-------- Document excerpt

Title VII at Section 701(c) defines “employment agency” to mean:
any person regularly undertaking with or without compensation to procure employees for an employer or to procure for employees opportunities to work for an employer and includes an agent of such a person. (Emphasis added).
The Commission has consistently interpreted the term “employer” as used in Title VII to mean a Title VII employer (i.e., a person engaged in an industry affecting commerce who has fifteen or more employees for each working day in each of twenty or more calendar weeks in the current or preceding calendar year, and any agent of such person).(1) Thus, in order to be considered an employment agency within the meaning of Title VII, an entity or person must regularly deal with at least one person or entity employing fifteen or more employees. In the particular case, the Commission’s inquiry will be a factual one designed to ascertain the frequency with which an employment agency deals with a Title VII employer or employers. If an agency regularly procures employees for at least one Title VII employer, it qualifies as an employment agency under § 701(c) with respect to all of its activities whether or not such activities are for employers covered by the Act. It would not matter that the employing entity in the charge at issue has fewer than fifteen employees.(2) A corollary of this situation is one where, in a particular instance, an employing entity has more than fourteen employees, but the agency is found not to regularly deal with that employer, or others that large. In such a case, the employment agency would not be covered by Title VII. See EEOC Compliance Manual Section 605.14(a) for guidance on eliciting information relevant to determining “regular undertaking.”

----------------
-------- Source data

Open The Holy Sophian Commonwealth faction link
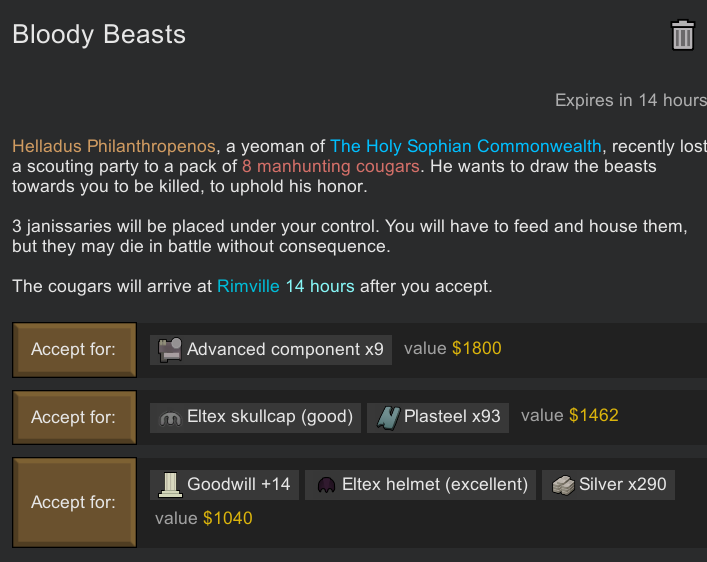The image size is (707, 562). pyautogui.click(x=466, y=146)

----------------

**The task**
Answer these from the Title VII employment agency excerpt:
1. Which section of Title VII defines "employment agency"?
2. How many employees must a person have, and for how long, to count as a Title VII employer?
3. Which EEOC Compliance Manual section gives guidance on eliciting information about "regular undertaking"?

**The answer**
1. Section 701(c).
2. Fifteen or more employees for each working day in each of twenty or more calendar weeks in the current or preceding calendar year.
3. Section 605.14(a).